(Dataset excerpts begins)

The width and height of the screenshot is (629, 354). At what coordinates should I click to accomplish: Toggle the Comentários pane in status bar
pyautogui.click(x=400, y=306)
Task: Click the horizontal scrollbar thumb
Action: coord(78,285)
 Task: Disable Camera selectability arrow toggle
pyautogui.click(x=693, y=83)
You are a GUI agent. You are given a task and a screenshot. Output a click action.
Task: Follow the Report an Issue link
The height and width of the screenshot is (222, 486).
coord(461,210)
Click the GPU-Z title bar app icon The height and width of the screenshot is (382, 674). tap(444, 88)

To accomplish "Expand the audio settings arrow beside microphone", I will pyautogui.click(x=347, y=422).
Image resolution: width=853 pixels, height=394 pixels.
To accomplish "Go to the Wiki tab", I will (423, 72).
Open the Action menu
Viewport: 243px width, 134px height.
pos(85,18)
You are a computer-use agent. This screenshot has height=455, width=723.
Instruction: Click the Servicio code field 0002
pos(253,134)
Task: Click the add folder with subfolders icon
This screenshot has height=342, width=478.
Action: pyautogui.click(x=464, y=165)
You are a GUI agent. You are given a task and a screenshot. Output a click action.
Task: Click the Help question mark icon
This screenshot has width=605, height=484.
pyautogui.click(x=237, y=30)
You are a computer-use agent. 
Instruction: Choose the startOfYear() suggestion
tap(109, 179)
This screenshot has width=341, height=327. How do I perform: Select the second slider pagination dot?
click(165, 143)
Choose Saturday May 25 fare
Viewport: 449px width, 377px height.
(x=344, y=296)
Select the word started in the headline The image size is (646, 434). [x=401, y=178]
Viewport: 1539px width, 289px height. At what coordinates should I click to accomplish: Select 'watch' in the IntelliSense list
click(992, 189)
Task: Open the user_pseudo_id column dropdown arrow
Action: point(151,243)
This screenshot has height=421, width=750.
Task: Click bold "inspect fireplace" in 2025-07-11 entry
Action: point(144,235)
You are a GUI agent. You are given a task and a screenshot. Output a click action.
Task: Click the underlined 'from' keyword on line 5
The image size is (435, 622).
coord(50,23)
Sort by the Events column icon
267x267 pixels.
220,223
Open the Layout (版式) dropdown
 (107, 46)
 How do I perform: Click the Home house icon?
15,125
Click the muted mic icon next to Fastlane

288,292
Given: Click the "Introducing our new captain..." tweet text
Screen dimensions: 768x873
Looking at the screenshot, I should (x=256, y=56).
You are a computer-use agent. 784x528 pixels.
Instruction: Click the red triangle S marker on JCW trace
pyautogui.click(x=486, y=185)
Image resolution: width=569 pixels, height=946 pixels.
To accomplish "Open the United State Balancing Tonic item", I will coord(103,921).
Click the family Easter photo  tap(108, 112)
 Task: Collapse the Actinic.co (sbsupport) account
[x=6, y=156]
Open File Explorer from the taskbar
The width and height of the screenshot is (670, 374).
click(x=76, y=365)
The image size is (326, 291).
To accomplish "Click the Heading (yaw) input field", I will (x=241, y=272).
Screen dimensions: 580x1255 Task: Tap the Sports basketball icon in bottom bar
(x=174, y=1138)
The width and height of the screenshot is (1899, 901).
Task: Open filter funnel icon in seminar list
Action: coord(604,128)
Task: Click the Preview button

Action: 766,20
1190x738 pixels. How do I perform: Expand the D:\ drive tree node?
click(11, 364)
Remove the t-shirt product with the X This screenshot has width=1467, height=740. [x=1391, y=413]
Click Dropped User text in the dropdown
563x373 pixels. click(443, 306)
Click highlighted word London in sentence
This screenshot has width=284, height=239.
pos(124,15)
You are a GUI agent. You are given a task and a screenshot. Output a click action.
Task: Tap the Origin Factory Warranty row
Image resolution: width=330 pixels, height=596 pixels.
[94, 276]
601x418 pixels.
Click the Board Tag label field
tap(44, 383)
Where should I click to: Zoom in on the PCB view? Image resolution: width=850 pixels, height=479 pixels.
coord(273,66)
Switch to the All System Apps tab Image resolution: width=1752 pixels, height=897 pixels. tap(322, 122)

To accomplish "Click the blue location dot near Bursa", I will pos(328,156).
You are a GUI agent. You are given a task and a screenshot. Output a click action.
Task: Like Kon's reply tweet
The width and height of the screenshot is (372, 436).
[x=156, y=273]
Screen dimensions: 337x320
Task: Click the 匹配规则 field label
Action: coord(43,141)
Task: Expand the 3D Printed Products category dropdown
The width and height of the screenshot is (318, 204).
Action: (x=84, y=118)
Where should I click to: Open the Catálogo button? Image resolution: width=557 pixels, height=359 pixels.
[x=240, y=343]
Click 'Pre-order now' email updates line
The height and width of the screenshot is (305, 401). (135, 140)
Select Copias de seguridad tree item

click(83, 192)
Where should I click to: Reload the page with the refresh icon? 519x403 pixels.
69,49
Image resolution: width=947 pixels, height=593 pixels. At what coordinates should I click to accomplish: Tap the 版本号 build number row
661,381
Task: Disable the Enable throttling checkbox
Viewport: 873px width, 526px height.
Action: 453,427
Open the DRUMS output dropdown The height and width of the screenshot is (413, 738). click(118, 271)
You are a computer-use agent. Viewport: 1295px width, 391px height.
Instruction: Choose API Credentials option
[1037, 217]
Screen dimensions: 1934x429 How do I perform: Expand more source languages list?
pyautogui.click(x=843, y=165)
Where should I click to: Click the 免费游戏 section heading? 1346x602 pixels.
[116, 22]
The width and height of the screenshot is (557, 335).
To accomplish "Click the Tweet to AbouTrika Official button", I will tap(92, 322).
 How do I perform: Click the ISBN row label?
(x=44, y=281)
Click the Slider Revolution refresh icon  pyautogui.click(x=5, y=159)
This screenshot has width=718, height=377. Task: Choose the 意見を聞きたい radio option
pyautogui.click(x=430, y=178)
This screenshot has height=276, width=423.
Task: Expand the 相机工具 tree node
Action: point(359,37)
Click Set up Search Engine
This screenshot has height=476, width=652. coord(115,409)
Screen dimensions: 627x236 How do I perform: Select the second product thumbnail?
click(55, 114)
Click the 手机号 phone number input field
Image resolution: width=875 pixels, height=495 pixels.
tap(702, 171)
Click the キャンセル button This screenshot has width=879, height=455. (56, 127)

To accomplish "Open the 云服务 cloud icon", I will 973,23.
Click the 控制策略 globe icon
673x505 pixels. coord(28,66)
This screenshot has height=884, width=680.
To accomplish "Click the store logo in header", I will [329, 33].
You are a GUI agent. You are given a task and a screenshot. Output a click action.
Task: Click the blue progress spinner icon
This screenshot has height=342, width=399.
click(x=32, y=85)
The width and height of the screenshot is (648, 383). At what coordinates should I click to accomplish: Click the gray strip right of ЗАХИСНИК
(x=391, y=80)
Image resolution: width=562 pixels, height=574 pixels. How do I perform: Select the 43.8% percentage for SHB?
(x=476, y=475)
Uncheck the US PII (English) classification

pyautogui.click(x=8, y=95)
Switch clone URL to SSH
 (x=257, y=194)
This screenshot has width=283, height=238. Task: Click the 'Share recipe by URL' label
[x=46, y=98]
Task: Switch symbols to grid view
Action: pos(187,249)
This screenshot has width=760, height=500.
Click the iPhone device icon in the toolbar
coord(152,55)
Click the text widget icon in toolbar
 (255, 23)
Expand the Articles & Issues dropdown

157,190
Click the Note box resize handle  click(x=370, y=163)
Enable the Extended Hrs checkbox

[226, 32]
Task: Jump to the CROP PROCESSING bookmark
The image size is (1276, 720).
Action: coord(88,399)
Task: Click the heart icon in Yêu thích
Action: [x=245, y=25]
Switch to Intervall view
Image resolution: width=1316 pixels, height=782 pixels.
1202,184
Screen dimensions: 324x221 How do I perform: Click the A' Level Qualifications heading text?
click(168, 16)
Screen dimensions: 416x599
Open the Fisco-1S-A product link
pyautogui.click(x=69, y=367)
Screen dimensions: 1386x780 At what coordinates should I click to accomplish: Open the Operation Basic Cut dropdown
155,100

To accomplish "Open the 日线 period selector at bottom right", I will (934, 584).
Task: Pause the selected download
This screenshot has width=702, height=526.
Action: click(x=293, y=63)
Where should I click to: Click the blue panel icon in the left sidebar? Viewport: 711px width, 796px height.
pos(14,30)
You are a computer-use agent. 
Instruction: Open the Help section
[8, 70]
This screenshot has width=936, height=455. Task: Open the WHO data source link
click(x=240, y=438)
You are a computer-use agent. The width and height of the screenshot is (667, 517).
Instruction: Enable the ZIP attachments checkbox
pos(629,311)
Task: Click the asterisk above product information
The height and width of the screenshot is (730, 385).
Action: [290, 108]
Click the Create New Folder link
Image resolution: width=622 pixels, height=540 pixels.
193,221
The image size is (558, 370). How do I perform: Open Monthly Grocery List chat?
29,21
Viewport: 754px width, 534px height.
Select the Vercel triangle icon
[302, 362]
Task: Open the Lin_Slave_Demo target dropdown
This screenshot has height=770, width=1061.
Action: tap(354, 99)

(Dataset excerpts ends)

Retype exactly the span of lines from the one with "Screen dimensions: 324x221" through the one with "You are a computer-use agent. The"; include both ends and omit the rest of the material.

» Solution
Screen dimensions: 324x221 How do I perform: Click the A' Level Qualifications heading text?
click(168, 16)
Screen dimensions: 416x599
Open the Fisco-1S-A product link
pyautogui.click(x=69, y=367)
Screen dimensions: 1386x780 At what coordinates should I click to accomplish: Open the Operation Basic Cut dropdown
155,100

To accomplish "Open the 日线 period selector at bottom right", I will (934, 584).
Task: Pause the selected download
This screenshot has width=702, height=526.
Action: click(x=293, y=63)
Where should I click to: Click the blue panel icon in the left sidebar? Viewport: 711px width, 796px height.
pos(14,30)
You are a computer-use agent. 
Instruction: Open the Help section
[8, 70]
This screenshot has width=936, height=455. Task: Open the WHO data source link
click(x=240, y=438)
You are a computer-use agent. The width and height of the screenshot is (667, 517).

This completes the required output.